>>>

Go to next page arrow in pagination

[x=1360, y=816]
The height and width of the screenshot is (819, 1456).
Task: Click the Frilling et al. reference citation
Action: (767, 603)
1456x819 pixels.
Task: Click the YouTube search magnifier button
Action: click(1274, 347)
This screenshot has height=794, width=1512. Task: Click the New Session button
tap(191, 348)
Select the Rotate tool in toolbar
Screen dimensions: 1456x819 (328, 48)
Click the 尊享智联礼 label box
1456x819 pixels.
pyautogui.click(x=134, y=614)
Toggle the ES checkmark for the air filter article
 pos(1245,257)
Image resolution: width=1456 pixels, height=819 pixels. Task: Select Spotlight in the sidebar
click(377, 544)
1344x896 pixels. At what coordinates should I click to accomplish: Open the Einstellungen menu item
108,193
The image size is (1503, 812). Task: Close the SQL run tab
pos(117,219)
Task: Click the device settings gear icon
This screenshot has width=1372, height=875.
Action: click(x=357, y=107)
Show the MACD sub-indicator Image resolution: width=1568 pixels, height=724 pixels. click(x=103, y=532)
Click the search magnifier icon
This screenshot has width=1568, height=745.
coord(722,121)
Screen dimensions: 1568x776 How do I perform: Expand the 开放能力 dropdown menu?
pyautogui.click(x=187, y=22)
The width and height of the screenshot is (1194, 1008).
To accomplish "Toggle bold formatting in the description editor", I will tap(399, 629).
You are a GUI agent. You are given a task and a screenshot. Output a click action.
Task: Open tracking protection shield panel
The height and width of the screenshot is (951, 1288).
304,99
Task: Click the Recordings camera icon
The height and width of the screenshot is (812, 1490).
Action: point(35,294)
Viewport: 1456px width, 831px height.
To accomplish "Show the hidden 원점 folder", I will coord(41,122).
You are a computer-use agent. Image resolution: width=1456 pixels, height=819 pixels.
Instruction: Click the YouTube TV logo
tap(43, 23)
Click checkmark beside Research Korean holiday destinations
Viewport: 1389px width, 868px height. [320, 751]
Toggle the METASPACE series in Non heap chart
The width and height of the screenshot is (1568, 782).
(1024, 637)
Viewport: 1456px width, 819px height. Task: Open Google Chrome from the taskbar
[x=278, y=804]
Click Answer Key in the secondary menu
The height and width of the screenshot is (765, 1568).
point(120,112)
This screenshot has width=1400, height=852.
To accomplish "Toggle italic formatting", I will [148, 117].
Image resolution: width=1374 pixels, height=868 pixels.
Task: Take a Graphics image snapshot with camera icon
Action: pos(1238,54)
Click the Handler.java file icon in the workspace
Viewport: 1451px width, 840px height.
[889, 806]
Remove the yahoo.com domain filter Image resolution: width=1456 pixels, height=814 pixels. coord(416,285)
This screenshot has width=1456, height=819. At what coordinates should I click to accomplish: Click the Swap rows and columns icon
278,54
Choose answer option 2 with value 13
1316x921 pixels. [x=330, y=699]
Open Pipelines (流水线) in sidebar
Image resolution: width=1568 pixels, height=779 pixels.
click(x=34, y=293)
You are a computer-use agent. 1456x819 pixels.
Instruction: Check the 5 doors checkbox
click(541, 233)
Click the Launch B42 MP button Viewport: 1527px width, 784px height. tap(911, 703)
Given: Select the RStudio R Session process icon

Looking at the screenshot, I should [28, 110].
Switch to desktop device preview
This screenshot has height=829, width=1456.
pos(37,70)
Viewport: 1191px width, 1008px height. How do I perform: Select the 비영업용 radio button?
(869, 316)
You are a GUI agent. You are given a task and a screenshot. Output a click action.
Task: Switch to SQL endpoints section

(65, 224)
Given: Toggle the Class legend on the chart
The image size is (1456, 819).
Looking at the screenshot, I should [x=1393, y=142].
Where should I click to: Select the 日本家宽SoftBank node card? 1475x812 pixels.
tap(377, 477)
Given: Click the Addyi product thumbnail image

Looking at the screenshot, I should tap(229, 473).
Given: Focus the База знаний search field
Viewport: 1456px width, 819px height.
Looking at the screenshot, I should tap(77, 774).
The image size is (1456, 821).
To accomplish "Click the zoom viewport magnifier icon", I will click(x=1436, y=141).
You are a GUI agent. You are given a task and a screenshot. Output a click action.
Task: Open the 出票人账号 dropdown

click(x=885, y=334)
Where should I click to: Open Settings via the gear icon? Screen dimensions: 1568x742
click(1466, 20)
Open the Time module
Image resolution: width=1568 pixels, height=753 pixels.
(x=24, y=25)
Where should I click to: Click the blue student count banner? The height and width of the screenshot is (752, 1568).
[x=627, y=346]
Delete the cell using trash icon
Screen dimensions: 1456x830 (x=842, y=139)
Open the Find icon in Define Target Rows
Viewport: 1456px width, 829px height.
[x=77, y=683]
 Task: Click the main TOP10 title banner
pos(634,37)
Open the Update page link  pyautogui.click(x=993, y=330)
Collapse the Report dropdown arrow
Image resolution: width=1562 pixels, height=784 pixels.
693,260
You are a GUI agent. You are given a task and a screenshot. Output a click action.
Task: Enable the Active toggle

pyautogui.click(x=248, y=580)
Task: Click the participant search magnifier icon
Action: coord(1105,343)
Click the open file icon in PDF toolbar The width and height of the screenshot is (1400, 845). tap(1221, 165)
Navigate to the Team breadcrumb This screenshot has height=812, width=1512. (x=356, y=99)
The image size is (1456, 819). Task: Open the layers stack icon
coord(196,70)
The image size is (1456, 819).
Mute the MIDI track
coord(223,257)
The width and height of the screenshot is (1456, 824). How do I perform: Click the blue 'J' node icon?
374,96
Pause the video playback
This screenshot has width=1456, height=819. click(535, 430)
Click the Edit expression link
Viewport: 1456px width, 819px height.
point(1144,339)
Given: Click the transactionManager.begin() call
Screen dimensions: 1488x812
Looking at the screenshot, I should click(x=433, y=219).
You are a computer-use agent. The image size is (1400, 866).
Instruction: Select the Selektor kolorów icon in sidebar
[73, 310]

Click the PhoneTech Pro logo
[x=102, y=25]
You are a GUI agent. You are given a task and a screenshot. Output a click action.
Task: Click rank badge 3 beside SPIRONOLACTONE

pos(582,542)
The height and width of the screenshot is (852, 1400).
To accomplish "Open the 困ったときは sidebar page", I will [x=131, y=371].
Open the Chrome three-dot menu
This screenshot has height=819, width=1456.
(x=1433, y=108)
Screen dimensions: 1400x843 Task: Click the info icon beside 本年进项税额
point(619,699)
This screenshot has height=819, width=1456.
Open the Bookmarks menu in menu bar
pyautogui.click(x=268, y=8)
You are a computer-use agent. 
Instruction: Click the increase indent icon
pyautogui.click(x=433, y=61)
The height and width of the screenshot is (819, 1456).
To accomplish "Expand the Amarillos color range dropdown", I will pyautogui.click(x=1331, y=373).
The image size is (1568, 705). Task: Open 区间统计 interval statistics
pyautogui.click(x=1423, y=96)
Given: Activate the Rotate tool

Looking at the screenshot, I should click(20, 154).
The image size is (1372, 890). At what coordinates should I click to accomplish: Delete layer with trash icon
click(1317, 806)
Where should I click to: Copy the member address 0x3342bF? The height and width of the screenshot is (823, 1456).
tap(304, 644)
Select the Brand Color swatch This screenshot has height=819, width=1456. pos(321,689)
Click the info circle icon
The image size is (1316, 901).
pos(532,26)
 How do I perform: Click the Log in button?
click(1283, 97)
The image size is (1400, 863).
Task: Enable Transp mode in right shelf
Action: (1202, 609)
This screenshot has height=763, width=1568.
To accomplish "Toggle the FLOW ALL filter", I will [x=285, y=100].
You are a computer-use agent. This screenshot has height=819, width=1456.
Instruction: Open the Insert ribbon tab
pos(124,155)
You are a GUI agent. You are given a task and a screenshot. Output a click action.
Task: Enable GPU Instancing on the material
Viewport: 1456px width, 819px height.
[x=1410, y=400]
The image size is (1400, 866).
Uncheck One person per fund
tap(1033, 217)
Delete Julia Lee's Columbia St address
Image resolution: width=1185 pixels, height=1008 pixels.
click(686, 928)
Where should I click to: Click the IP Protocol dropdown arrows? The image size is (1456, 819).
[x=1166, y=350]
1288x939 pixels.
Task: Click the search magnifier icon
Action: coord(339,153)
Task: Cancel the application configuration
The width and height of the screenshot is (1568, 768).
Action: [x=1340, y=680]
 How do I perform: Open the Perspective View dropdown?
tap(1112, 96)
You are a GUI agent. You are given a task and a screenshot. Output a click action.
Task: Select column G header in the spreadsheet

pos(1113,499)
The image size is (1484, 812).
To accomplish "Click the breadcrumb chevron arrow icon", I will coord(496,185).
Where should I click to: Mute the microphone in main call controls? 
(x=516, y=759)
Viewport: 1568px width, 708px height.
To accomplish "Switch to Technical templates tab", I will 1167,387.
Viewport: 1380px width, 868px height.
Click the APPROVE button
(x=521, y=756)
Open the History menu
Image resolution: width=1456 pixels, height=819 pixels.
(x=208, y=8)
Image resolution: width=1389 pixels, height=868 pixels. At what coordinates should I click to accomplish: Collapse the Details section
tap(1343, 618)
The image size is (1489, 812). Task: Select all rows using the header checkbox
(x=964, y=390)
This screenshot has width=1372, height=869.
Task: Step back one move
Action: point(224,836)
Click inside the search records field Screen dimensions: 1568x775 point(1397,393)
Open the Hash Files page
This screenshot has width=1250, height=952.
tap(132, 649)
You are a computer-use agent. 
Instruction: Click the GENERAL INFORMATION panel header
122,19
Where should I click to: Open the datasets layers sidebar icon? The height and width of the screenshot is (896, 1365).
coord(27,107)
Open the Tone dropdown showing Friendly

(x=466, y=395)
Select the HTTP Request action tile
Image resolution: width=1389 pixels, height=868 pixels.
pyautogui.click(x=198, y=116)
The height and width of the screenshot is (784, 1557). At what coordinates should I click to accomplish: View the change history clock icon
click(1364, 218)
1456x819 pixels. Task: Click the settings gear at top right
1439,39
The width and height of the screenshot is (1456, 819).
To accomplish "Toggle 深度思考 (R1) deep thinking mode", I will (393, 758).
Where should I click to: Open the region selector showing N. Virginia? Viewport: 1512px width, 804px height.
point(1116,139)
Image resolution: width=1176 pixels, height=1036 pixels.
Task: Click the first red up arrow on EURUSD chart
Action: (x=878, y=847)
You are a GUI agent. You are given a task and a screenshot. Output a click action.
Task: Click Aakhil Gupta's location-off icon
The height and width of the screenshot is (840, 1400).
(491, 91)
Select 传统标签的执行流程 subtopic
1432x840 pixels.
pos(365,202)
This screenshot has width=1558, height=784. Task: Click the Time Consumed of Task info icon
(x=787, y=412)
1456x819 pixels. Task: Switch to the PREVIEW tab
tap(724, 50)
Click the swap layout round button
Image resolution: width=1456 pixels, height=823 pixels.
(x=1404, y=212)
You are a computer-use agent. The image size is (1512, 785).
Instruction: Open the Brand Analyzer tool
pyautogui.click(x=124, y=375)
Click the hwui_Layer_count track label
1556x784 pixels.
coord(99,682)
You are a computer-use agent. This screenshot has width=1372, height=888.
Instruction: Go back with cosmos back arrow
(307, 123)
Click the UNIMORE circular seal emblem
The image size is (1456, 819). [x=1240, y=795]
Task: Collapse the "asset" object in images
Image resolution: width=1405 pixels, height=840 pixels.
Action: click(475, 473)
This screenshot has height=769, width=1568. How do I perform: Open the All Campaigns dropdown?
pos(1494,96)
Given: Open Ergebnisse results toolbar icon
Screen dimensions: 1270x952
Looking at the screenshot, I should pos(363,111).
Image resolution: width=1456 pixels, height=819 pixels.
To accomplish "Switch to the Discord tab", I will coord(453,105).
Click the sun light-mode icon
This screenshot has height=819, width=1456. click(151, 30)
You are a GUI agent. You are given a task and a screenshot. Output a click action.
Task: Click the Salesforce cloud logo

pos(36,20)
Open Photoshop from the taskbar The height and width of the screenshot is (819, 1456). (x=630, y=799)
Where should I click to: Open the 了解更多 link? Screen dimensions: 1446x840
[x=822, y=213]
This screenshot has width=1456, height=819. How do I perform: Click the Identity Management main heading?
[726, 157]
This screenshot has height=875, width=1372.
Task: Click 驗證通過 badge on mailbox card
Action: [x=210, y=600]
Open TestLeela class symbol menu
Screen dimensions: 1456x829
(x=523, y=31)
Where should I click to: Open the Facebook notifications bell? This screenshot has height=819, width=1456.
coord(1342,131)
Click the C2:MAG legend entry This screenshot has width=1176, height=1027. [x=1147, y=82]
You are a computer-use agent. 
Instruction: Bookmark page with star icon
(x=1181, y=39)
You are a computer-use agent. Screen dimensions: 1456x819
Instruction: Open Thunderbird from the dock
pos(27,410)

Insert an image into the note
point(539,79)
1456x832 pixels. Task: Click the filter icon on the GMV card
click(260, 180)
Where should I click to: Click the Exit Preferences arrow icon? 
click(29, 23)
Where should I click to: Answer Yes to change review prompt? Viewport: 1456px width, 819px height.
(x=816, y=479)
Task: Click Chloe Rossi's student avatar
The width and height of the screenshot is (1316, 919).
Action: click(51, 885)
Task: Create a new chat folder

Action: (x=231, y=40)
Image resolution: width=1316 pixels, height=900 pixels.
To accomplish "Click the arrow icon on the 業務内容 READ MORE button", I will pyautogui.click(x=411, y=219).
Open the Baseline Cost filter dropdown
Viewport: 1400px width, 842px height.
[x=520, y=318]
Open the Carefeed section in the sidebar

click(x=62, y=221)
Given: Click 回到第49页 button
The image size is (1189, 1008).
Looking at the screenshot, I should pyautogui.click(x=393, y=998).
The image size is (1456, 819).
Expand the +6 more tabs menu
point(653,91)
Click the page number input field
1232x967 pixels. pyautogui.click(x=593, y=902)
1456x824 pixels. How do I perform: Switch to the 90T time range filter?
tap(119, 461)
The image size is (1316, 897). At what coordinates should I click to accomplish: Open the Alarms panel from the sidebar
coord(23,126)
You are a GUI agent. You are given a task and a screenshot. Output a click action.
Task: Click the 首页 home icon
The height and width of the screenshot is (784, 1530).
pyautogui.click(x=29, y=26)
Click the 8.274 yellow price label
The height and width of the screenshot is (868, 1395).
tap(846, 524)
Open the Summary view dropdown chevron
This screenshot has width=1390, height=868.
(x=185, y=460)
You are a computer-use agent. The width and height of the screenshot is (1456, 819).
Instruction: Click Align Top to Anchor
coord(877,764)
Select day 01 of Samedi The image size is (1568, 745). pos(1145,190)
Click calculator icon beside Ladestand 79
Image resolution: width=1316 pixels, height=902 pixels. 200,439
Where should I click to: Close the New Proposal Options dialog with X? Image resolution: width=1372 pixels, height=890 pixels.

<<<

:: YOUR ASSIGNMENT ::
Lines above holding "device": give their count, nothing more.

:: ANSWER SPACE ::
2